[Stored data]
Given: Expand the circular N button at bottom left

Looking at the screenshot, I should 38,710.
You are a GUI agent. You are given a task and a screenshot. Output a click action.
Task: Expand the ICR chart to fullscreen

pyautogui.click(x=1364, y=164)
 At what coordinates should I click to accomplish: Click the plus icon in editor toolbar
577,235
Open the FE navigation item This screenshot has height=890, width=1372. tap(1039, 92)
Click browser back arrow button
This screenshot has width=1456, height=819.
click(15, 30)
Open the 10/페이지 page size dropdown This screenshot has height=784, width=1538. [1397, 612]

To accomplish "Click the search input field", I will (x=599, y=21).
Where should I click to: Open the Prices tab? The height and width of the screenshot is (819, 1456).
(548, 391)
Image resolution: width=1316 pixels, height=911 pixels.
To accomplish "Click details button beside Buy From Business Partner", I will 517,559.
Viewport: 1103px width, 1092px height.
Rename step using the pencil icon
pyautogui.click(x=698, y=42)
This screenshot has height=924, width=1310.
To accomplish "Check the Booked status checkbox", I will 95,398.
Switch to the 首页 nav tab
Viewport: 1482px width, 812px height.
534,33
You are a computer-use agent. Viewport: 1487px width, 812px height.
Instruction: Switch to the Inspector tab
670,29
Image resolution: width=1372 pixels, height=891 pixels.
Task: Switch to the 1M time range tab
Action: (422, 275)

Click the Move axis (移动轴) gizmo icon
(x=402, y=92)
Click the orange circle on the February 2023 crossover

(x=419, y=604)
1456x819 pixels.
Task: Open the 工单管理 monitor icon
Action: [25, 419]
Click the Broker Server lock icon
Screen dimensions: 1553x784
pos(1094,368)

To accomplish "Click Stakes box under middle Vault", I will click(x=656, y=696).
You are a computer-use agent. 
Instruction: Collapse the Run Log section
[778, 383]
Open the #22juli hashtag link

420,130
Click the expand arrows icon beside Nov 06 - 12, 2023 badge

# What this task involves:
Exact copies of every record above are required.

# Answer to this task:
Given: Expand the circular N button at bottom left

Looking at the screenshot, I should 38,710.
You are a GUI agent. You are given a task and a screenshot. Output a click action.
Task: Expand the ICR chart to fullscreen

pyautogui.click(x=1364, y=164)
 At what coordinates should I click to accomplish: Click the plus icon in editor toolbar
577,235
Open the FE navigation item This screenshot has height=890, width=1372. tap(1039, 92)
Click browser back arrow button
This screenshot has width=1456, height=819.
click(15, 30)
Open the 10/페이지 page size dropdown This screenshot has height=784, width=1538. [1397, 612]

To accomplish "Click the search input field", I will (x=599, y=21).
Where should I click to: Open the Prices tab? The height and width of the screenshot is (819, 1456).
(548, 391)
Image resolution: width=1316 pixels, height=911 pixels.
To accomplish "Click details button beside Buy From Business Partner", I will 517,559.
Viewport: 1103px width, 1092px height.
Rename step using the pencil icon
pyautogui.click(x=698, y=42)
This screenshot has height=924, width=1310.
To accomplish "Check the Booked status checkbox", I will 95,398.
Switch to the 首页 nav tab
Viewport: 1482px width, 812px height.
534,33
You are a computer-use agent. Viewport: 1487px width, 812px height.
Instruction: Switch to the Inspector tab
670,29
Image resolution: width=1372 pixels, height=891 pixels.
Task: Switch to the 1M time range tab
Action: (422, 275)

Click the Move axis (移动轴) gizmo icon
(x=402, y=92)
Click the orange circle on the February 2023 crossover

(x=419, y=604)
1456x819 pixels.
Task: Open the 工单管理 monitor icon
Action: [25, 419]
Click the Broker Server lock icon
Screen dimensions: 1553x784
pos(1094,368)

To accomplish "Click Stakes box under middle Vault", I will click(x=656, y=696).
You are a computer-use agent. 
Instruction: Collapse the Run Log section
[778, 383]
Open the #22juli hashtag link

420,130
Click the expand arrows icon beside Nov 06 - 12, 2023 badge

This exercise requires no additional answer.